Я скрутил это послание в шарик и постарался отогнать от себя картину смерти мистера Османда, которая возникла у меня. Какое отчаяние заставило его в последнюю минуту кинуться ко мне за помощью? Лучше об этом не думать.
О том, чтобы идти на службу, и речи быть не могло. Просто надо было как-то провести день. Некоторое время я бродил по квартире, потом вышел прогуляться. Замерзший снег образовал скользкие темно-серые бугры на тротуаре. Я зашел в парк, но там меня ждал образ Китти с разрумянившимся лицом, обрамленным темным мехом капюшона, и мне захотелось дойти до Ленинградского сада. Бурые листья замерзли в снегу, из которого острыми копьями торчали травинки. Я медленно бесцельно побродил по парку. Это место несомненно навсегда для меня испорчено. Наверное, правильнее было бы вообще уехать из Лондона.
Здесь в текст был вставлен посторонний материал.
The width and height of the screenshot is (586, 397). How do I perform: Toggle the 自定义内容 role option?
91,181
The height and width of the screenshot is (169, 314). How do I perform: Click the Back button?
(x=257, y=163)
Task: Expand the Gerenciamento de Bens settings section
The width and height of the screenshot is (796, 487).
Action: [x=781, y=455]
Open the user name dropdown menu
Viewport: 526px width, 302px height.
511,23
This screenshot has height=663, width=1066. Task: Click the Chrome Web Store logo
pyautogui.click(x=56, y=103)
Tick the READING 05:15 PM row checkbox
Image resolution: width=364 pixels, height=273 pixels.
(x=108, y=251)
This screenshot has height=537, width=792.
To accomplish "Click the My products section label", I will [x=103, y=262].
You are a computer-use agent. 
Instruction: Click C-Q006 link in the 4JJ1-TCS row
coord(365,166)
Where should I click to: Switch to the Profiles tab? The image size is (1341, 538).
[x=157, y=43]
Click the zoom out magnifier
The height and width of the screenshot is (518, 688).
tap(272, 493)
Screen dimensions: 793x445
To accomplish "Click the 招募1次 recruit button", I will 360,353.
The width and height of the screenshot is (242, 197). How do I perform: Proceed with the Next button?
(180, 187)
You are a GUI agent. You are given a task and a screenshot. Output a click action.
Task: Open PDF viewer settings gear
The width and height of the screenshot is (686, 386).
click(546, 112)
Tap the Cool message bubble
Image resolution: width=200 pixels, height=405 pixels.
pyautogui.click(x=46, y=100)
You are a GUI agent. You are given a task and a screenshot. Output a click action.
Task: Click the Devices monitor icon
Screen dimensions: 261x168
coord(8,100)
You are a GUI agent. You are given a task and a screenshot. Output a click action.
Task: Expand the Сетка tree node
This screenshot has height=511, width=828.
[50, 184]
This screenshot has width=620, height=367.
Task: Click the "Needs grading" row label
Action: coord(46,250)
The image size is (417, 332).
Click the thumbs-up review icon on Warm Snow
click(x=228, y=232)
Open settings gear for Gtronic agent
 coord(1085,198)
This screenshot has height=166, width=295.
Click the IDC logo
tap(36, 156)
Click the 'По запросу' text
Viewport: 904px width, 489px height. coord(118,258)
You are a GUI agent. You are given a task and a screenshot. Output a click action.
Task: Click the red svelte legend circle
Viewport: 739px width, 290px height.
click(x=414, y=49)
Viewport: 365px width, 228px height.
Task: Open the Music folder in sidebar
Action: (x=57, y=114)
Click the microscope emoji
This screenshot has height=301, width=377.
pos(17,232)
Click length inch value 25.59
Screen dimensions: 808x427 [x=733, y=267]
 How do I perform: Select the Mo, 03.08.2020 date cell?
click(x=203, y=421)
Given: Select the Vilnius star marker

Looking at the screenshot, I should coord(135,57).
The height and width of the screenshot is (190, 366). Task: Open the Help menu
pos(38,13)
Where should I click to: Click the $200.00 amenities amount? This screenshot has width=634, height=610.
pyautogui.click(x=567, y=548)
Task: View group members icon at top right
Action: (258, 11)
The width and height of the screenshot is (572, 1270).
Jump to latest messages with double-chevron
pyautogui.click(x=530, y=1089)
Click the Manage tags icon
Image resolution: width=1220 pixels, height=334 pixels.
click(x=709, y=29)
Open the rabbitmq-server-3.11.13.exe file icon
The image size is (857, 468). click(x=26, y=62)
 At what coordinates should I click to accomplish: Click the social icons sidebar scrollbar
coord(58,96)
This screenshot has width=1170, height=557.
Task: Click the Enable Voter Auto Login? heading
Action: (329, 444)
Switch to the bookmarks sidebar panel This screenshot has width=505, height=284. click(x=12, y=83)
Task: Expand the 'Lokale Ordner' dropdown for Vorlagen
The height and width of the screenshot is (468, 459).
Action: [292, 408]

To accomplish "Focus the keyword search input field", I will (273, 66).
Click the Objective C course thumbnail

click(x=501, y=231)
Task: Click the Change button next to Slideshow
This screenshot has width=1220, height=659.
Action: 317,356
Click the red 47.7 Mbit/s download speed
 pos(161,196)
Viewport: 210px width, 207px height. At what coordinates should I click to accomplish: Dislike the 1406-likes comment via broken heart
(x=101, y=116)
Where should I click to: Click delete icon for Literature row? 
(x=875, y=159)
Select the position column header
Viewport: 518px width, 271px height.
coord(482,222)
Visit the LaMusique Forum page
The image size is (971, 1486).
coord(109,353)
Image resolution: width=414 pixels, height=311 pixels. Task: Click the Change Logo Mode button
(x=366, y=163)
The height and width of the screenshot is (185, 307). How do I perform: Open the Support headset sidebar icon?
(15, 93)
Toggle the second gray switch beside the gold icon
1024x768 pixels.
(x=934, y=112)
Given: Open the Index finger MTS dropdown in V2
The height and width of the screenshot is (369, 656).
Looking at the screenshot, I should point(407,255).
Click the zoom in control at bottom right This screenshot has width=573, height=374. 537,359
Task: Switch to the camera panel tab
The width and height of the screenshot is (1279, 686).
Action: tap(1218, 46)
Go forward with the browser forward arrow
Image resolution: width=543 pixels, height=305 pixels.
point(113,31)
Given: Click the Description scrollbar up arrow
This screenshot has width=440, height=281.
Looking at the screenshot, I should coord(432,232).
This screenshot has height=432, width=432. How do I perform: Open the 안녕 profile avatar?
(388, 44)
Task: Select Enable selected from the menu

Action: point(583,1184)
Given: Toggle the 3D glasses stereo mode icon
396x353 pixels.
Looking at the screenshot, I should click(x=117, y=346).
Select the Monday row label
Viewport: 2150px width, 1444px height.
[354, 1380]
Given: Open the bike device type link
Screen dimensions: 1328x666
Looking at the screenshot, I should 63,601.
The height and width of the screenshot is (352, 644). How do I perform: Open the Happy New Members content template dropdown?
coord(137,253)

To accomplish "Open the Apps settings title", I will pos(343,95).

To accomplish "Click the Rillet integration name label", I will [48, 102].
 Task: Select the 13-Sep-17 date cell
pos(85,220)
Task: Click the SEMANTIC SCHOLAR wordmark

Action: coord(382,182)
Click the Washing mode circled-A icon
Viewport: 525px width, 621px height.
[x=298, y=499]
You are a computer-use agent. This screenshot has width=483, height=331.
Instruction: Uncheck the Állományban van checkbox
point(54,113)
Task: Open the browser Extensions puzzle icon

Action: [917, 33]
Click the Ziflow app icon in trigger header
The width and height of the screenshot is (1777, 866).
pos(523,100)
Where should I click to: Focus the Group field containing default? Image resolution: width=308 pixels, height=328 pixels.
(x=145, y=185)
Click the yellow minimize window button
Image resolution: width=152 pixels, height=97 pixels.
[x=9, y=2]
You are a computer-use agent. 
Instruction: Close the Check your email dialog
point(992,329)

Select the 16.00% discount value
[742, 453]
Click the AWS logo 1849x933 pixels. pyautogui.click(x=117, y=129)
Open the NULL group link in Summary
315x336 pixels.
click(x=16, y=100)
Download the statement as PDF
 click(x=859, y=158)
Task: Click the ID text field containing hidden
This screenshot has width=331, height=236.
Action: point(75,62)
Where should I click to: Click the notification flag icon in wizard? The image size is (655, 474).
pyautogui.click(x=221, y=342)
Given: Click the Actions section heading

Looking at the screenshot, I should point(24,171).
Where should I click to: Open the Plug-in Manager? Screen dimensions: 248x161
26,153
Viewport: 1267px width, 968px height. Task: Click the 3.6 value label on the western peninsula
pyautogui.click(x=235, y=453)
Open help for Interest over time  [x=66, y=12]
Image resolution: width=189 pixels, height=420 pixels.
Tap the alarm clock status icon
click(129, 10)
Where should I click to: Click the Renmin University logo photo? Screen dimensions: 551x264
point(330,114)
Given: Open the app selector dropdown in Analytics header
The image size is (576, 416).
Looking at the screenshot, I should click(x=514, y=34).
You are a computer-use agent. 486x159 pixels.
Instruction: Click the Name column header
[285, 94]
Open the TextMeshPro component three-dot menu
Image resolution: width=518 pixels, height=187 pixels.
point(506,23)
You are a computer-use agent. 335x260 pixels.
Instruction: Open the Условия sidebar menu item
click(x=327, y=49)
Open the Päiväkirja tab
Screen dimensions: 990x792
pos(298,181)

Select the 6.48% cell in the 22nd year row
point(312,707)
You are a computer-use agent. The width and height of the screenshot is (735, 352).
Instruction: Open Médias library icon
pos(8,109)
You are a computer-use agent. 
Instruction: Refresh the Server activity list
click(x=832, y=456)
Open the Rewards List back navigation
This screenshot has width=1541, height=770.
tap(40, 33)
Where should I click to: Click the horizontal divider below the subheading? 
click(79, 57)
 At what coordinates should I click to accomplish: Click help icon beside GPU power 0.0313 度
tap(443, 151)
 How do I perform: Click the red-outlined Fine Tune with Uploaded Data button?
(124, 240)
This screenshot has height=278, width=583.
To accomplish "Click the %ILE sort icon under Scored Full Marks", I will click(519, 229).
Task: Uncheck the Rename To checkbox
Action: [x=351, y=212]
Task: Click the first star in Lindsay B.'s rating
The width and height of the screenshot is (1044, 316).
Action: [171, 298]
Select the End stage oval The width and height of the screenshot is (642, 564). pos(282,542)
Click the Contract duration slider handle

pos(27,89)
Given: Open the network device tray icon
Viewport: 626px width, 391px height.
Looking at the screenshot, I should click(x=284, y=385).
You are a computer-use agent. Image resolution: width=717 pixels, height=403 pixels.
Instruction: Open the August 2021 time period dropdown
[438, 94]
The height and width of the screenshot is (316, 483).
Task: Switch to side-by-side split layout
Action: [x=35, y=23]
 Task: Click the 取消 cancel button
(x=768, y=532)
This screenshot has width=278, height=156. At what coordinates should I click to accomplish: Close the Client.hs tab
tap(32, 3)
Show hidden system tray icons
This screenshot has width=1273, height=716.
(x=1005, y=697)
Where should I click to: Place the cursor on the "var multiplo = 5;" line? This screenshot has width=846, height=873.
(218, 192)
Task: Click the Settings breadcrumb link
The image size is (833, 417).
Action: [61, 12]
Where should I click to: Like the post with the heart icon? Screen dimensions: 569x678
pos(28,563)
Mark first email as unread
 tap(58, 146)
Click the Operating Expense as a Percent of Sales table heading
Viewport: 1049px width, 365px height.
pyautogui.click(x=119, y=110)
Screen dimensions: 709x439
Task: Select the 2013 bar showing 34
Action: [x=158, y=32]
Резкий холод наконец погнал меня домой, и я попытался, как положено, что-нибудь съесть, но сам акт открывания консервированных бобов был столь ординарен, тогда как в жизни моей уже ничто не было ординарным, что я чуть не заплакал. Я не плакал многие, многие, многие годы — не заплакал и сейчас. Но такая печаль нахлынула на меня, такое острое чувство напрасно потраченной жизни и несостоявшегося счастья, которое могло бы быть, но которого не было. И, как ни странно, среди этого полного отчаяния на меня вдруг снова пахнуло теплом от предстоящей встречи с Китти — нашей последней встречи. Ибо, конечно же, это будет последняя встреча, как время от времени шептал где-то в глубине меня, далеко-далеко, некий голос.